I just happened on this article at TomPaine.Com. It’s a couple of months old, but I thought it was worth commenting on.

Patrick Doherty notes that government intervention in the market insulates many prices from reflecting a wide range of externalities. He recommends a proposal by Andrew Hoemer to shift taxes onto resource use and pollution. According to Doherty, such “green shift” taxation could bring in annual revenues of $475 billion (although I haven’t yet figure out where he gets that figure from).

In addition, Doherty cites an estimate by the Joint Committee on Taxation that tax expenditures--special tax credits and deductions--cost $873 billion in 2002. The great bulk of these went to the wealthy and privileged.

In conclusion, Doherty suggests that closing corporate tax loopholes and “taxing bads not goods,” offset by a reduction in taxes on labor, would completely shift the pattern of incentives in our economy:

The shift toward efficiency and innovation, the shift toward work not waste, and the shift toward responsible prices instead of corrupt subsidies will usher in a new high-employment, high-wage, highly competitive and sustainable economy.

Such a “green tax shift” might be a fruitful area of cooperation between Libertarians and Greens:

Shifting taxes away from human initiative and onto monopolization of natural resources, pollution and government-granted privileges instead.

Even for a free market anarchist, such a set of tax priorities should be preferable--as an intermediate step--to the present system. Even in the end state, arguably, some of these charges would continue to exist as part of a libertarian property system that internalized cost in price: as access fees to socially-regulated commons, or common law penalties for inflicting harm on one’s neighbors. For that matter, if your free market end state is the anarcho-Georgist variant (which I recently gave my reasons for rejecting), the “land tax” is not a tax at all, but rent on common property.

But we can leave aside such theoretical matters for the time being; any world in which they’re the primary issue to be resolved will, at the very least, be a much better one than ours. In the meantime, a tax on unimproved value of land is probably the least unjust tax, along with taxes that serve to internalize costs formerly pushed off on others.

Stipulating that Doherty’s “green taxes” really did bring in $475 billion, imagine the appeal of substituting that revenue for an equivalent amount of personal income tax, and raising the personal exemption enough to reduce revenues by that amount! And assuming that tax expenditures really are close to a trillion $$, imagine closing those loopholes--and then raising the personal exemption, and reducing corporate income tax rates, enough to make it revnue-neutral. Not to mention ending the Drug War and translating those savings into even more income tax reductions. And shifting sales taxes, and property taxes on buildings and improvements, to taxes on site value. Overall tax rates would be lowered considerably, with taxes on productive behavior reduced still more drastically. What’s not to like? Again, imagine the popular appeal.

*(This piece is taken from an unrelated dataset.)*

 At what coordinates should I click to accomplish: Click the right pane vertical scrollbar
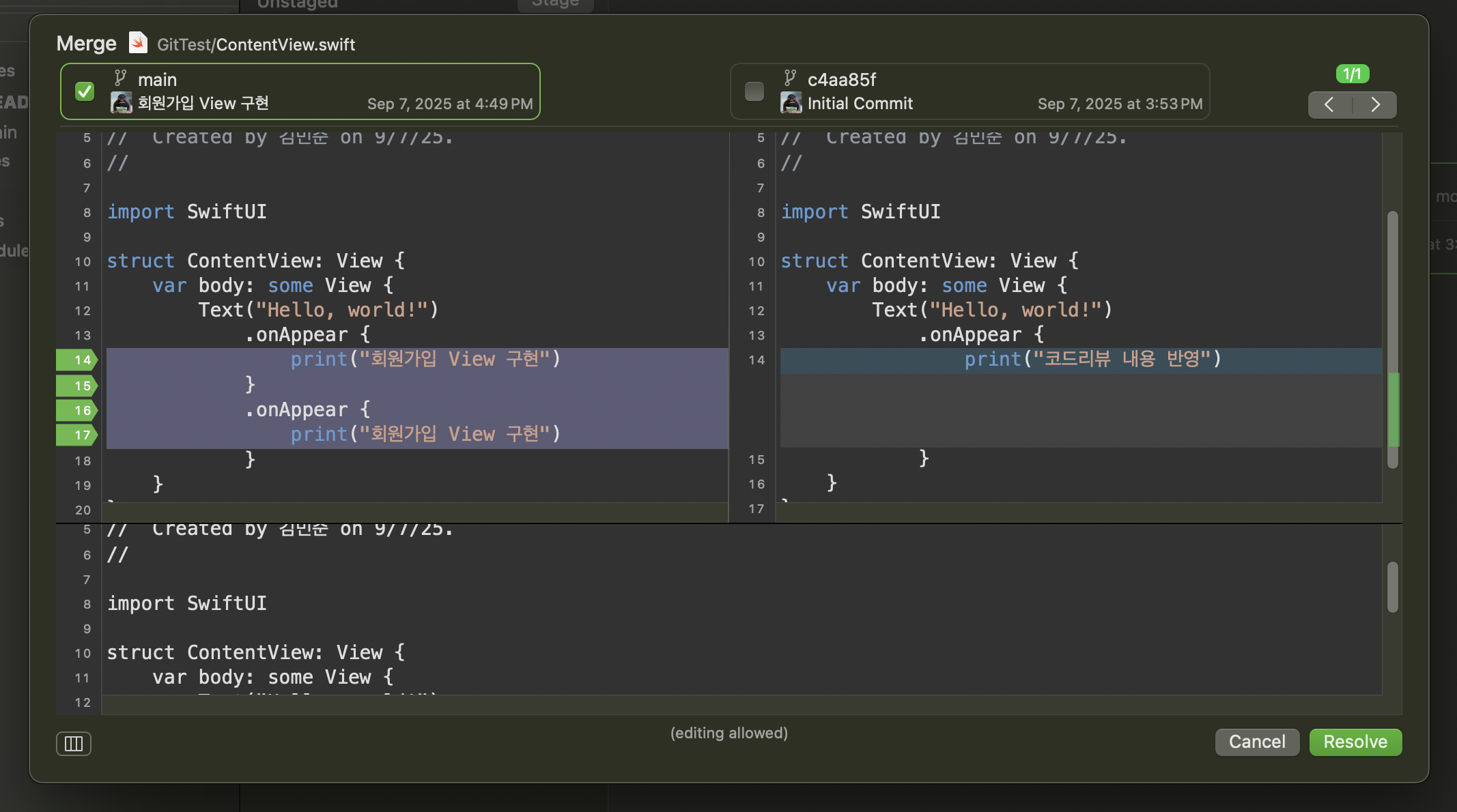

In the comments on the Libertarian-Green Tax Reform Alliance thread, Matthew supports in principle the use of “green taxes” as a mechanism for forcing polluters to internalize costs, but raises the question of how the value of pollution damage can be assessed.

One partial answer is Bill Green’s: front-load the process. Pollution is itself an externality of subsidized resource consumption. By charging fees for the use of natural resources in the first place, we can encourage producers to use them economically, and thus minimize pollution at the same time. The pricing issue is settled, in the case of renewable resources like aquifers, woodland, etc., by auctioning off permits based on the sustainable yield.

Another possible answer is civil liability, imposed by local juries, as a pollution “tax.” Here’s an interesting link to Elizabeth Brubaker’s Property Rights in the Defense of Nature, which Terry Burgess of the LeftLibertarian yahoogroup directed me to. The book is online at the Environment Probe website. Enviroment Probe emphasizes “putting... market mechanisms to work for the environment.”

Central to its work is the promotion of property rights and decentralized decision making to empower individuals and communities to protect natural resources. It is also a sharp critic of subsidies to resource industries.

Green Scissors is also a group worth looking into; they’re dedicated to eliminating subsidies and preferential tax breaks for the consumption of resources.